→ TASK MATERIAL:
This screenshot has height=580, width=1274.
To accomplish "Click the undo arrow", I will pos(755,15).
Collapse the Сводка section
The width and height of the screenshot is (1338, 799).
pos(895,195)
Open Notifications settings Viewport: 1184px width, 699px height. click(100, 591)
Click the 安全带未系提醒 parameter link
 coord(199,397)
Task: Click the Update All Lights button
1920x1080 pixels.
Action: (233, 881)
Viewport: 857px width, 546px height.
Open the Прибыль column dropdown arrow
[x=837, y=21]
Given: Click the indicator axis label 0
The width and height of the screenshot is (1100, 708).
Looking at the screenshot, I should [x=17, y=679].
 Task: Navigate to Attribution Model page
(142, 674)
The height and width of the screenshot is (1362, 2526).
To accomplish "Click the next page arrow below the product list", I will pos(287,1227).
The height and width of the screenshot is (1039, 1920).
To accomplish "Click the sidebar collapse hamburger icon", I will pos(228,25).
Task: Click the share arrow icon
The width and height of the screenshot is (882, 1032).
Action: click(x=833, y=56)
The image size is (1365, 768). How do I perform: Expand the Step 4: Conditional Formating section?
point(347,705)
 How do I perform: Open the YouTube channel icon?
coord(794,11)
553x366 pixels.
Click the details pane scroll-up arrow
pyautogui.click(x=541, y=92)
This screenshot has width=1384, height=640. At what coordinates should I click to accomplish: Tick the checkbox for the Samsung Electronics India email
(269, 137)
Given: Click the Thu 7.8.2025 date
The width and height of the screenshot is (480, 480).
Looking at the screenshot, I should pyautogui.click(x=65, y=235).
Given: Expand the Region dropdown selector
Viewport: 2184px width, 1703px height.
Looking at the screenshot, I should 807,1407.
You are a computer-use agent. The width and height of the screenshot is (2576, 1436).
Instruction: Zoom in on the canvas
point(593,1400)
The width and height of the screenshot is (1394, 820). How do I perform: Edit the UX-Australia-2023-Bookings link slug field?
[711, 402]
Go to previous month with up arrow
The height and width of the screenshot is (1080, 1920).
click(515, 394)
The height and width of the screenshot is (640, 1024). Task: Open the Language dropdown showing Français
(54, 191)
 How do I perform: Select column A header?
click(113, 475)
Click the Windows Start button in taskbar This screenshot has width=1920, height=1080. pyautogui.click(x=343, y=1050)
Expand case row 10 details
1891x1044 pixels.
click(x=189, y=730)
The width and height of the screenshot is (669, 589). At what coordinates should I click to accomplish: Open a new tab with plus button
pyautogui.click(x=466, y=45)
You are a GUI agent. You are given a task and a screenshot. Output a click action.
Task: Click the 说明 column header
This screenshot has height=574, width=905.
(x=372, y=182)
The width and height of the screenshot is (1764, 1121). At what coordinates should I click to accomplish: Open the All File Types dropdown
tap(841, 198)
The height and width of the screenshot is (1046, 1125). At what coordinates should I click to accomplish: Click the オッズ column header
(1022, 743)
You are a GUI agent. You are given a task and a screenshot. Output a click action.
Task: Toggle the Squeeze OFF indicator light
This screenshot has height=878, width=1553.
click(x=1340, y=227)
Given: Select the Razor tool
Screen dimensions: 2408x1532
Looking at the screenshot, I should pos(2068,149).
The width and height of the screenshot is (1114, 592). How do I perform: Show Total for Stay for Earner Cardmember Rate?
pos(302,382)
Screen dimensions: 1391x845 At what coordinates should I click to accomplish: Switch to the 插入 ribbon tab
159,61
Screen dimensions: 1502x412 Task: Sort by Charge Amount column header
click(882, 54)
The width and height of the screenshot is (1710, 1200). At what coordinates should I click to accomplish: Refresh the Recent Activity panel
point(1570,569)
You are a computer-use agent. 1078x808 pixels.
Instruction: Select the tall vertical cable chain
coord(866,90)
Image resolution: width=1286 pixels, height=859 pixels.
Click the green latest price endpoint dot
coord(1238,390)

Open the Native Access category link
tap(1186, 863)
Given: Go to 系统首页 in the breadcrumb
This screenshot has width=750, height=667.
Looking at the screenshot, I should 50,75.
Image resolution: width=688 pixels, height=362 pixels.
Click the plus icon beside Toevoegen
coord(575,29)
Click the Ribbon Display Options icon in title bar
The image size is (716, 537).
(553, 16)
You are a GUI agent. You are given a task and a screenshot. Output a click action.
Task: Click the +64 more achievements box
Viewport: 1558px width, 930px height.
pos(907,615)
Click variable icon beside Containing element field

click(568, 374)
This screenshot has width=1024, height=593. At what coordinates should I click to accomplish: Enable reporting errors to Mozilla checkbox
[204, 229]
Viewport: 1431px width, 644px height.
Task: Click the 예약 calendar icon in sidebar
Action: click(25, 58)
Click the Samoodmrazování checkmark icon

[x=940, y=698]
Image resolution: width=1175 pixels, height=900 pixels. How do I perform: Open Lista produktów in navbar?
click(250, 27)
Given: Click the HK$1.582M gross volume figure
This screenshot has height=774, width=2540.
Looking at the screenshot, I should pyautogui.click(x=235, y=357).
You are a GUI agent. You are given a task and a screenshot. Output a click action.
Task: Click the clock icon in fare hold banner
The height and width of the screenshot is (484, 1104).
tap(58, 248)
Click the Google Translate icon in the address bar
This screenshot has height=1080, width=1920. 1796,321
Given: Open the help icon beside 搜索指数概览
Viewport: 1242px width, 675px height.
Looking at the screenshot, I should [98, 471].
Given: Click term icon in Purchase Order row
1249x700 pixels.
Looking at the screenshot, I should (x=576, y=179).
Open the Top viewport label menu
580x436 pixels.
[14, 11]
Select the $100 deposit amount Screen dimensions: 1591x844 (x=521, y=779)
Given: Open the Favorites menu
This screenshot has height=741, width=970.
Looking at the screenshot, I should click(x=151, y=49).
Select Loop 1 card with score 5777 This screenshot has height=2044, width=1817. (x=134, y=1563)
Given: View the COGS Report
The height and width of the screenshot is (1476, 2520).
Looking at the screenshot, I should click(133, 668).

→ PROBLEM STATEMENT:
Set down the records word for word, starting at the very first line and ending at the line that contains "Open Notifications settings", with that line included.

→ THE COMPLETED TASK:
This screenshot has height=580, width=1274.
To accomplish "Click the undo arrow", I will pos(755,15).
Collapse the Сводка section
The width and height of the screenshot is (1338, 799).
pos(895,195)
Open Notifications settings Viewport: 1184px width, 699px height. click(100, 591)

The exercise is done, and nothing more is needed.